2015: In December, Washington State had clarified that existing law allowed transgender people to use bathrooms consistent with their gender identity.
In September Philadelphia adopted rules that would require gender-neutral signage on single-occupancy bathrooms. “It’s a sign change,” said the mayor’s director of LGBT affairs. “We’re labeling restrooms as what they are: restrooms, not gender-monitored spaces.”
In July the Justice Department took the side of Gavin Grimm, a Virginia high-school student who argued that he should be allowed to use school bathrooms that match his gender identity.
In April President Obama opened the first gender-neutral bathroom in the White House.
These actions were largely a response to transphobic laws that had been proposed in red states all over the country:
Late 2014 and early 2015: Texas and several other states introduce “bathroom surveillance” bills that would require transgender people to use bathrooms that match their birth gender. The communications director at the National Center for Transgender Equality says the wave of new legislation seemed to be a backlash to “the gains we have seen in state and local non-discrimination policies that protect transgender people.”
For example:
August 2014: Austin approves a law that requires gender-neutral signage on single-occupancy bathrooms. Among others, they join Portland (one of the first a year earlier) and Washington DC, and are soon joined by West Hollywood, Philadelphia, and San Francisco.
These cities were largely inspired by:
2012-13: A growing movement to install gender-neutral bathrooms at university campuses. During this period, 150 university campuses installed gender-neutral bathrooms, along with a
growing number of high schools. The movement for gender-inclusive bathrooms in public facilities started
at least as early as 2009 in the state of Vermont.
Ancient history: For our purposes this is anything more than five or six years old. A few random examples include
Toilet: Public Restrooms and the Politics of Sharing, a 2010 collection of papers about (among other things) nongendered bathrooms.

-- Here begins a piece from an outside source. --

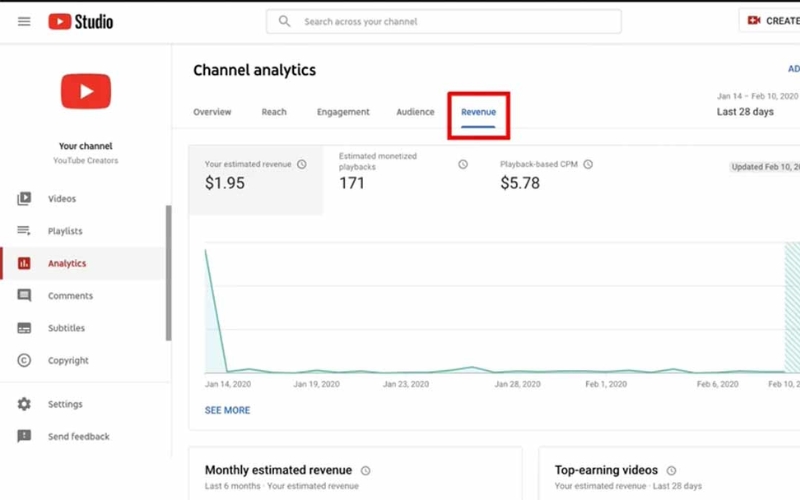Viewport: 800px width, 500px height.
Task: Go to Subtitles in sidebar
Action: click(66, 328)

In 2005, U of Chicago law professor Mary Anne Case gave a presentation called “On Not Having the Opportunity to Introduce Myself to John Kerry in the Men’s Room.” She has been performing surveys of men’s and women’s bathroom facilities for years. And of course, there’s the ur-hysteria of recent decades, when Phyllis Schlafly led a campaign against the Equal Right Amendment throughout the 70s out of fear that it would lead to gay marriage, women in combat, taxpayer-funded abortions, and, of course, unisex bathrooms. We never got the ERA, but as it turned out, Schlafly was pretty much right, wasn’t she?